A gene fusion approach to the study of pullulanase export and secretion in Eschenchia coli

Summary A series of fusions between the gene for the Klebsiella pneumoniae secreted lipoprotein pullulanase (pulA) and the genes for cytoplasmic β‐galactosidase (lacZ) or periplasmic alkaline phosphatase (phoA) were created by transposon mutagenesis using mini‐Mudlt1681 or Tn phoA , respectively. The hybrid genes were expressed in Escherichia coli K‐12 with or without the K. pneumoniae genes that promote pullulanase secretion in E. coli. We characterized seven different pulA‐lacZ gene fusions encoding hybrid polypeptides containing from 14 to c. 1060 residues of pro‐pullulanase. All but the smallest hybrid were fatty acylated and were toxic to producing cells, causing the accumulation of precursors of other exported proteins. Four different pulA‐phoA gene fusions encoded hybrids with alkallne phosphatase activity. All four hybrids were fatty acylated, but were not toxic.
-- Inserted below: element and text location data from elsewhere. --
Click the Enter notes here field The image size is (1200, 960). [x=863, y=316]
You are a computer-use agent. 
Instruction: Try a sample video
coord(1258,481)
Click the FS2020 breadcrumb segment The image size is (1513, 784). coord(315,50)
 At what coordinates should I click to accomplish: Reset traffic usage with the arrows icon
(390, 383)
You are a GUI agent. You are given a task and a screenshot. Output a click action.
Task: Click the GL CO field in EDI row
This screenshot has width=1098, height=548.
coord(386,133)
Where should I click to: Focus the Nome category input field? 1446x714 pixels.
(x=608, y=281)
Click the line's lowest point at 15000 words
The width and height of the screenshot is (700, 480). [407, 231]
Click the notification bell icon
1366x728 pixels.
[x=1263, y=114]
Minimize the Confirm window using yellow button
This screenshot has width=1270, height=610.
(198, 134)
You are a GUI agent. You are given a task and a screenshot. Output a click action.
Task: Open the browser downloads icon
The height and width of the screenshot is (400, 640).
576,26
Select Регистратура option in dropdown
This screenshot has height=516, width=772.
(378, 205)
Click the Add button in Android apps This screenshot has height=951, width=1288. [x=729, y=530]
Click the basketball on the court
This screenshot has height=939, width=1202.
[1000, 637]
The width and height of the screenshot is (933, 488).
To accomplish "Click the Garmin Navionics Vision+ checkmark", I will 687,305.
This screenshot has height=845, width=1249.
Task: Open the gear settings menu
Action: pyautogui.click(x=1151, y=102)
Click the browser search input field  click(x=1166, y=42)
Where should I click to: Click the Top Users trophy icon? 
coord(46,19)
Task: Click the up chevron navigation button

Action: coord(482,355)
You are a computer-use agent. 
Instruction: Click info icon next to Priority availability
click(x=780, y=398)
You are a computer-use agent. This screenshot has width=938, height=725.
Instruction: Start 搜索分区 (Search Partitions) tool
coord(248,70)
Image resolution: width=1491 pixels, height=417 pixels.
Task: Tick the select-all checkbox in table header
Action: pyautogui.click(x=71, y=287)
Although the hybrids were apparently membrane‐associated, they were not secreted into the medium either by E. coli carrying pullulanase secretion genes or by K. pneumoniae. Immunofluorescence tests indicated that the pullulanase secretion genes promoted the localization of one of these hybrids to the outer face of the E. coli outer membrane, which may have important implications for the design of live vaccine. strains and of immobilized enzymes.